Here's the relevant code: https://github.com/UDST/pandana/blob/master/pandana/network.py#L19-L56

smmaurer avatar Jul 09 '18 21:07 smmaurer

Works for me.

fscottfoti avatar Jul 09 '18 21:07 fscottfoti

@smmaurer I also think this makes sense, but also I have usually seen the convention be that you have to declare one-way segments (directed edges) rather twoway segments. This makes sense in urban networks where most segments are undirected (twoway), and only higher order/downtown streets are directed. I think this convention results from the fact it is easier to flag one-way streets in a database rather than flag everything. I am ambivalent between to differentiating between directed/oneway, but I agree the change makes sense. I am not sure I agree on the default being true. While this is convention for graph analysis, I am not sure it makes sense for urban network analysis. Most segments in a street network are twoway. You can get reasonable results with the assumption that directed is false, not vice versa. I think generally defaults should reflect some type of direction to the user for most analysis needs. Especially with the fact some of this is for pedestrian network analysis (UrbanAccess etc), the assumption of one-way streets is just really an important assumption for bikes and automobile travel basically. That said, NetworkX makes this assumption, so I understand the desire to follow convention.

d-wasserman avatar Jul 09 '18 22:07 d-wasserman

@Holisticnature Thanks, this is helpful. I don't have a good sense of what the conventions are. Definitely true that most urban street segments are undirected, and that 'one-way' and 'two-way' make sense as labels if we're talking about streets. Removing my earlier post about penciling this in for the next release -- let's see if other people have comments.

smmaurer avatar Jul 09 '18 22:07 smmaurer

Agreed. To be honest, I am not sure anyone is really qualified to speak to "convention", but I will qualify it by saying 'based on my understanding of the convention based on working with a few municipal centerline networks/OSM data (where oneway is something that requires a tag etc)'. That is where I draw my basis for a broad generalization.

d-wasserman avatar Jul 10 '18 00:07 d-wasserman

def generate_pandana_store_from_shp(hdf5_path,shp_file,weights=["weight"],oneway=None,overwrite_existing=True,rounding=6): """Generate a pandana ready HDF5 store using geopandas (gdal required) and pandas. Python 3.5. hdf5_path(str): output path of HDF5 store holding two dataframes ["nodes","edges"] shp_file(str): input file that geopandas reads to make a graph based on end to end connectivity weights(list): weights columns transfered to the store edges. Name is maintained. oneway(str): series where oneway streets (edges) are denoted with a 1, 0 denotes twoway. None, assumes twoway edge. overwrite_existing(bool): if true, the existing store is overwritten. rounding(int): the number of digits to round line coordinates to get unique nodes (precision) returns hdf5_path(str)"""

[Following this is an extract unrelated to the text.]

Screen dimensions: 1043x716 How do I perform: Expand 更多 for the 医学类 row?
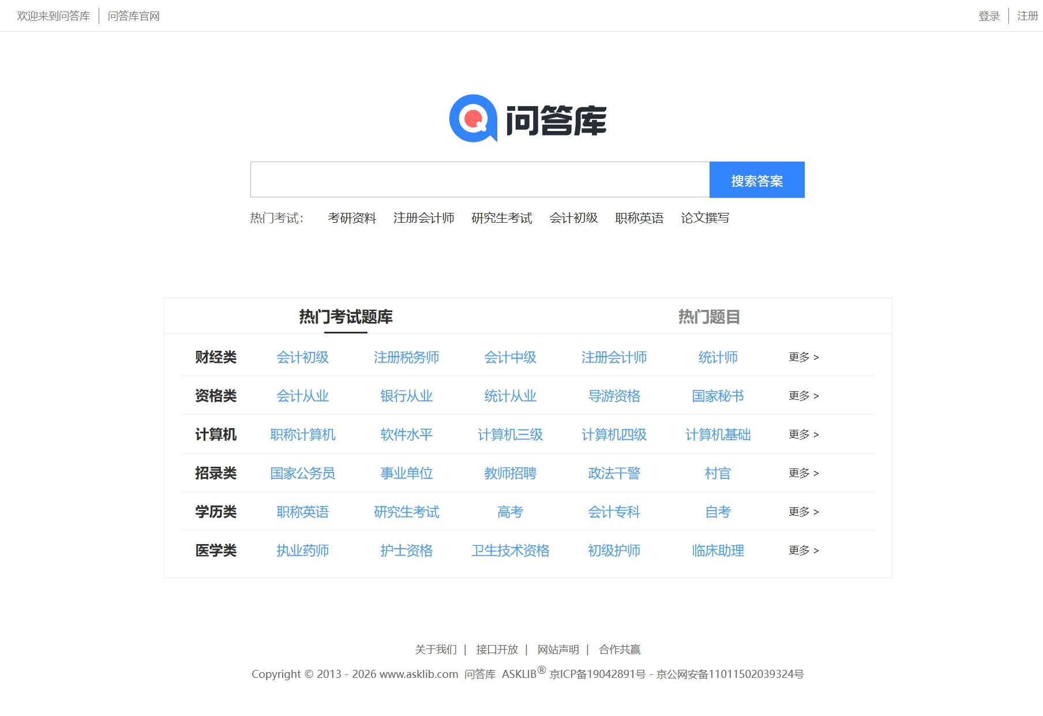coord(802,550)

This code helped a lot. It was not clear to me how network should be created from shapefiles, or even by scratch.

@d-wasserman When I try to do use the second method (store to hdf5) i get this error message:

"['weight'] not in index"

Am I supposed to create a new column with the weights value? Any help would be appreciated.

fillipefeitosa avatar Sep 16 '19 14:09 fillipefeitosa

Hi @fillipefeitosa,

I recently updated this code with a few minor changes that resolves some bugs. To keep the discussion related to Pandana, I have moved this code to this gist. https://gist.github.com/d-wasserman/2d50671b37ee46b088e155293399a90c

The code change I made did not relate to weights, but the "weights" field should be a column or column of "impedance" or "distance" you want to use with the network.

Citation information is in the gist. Thank you!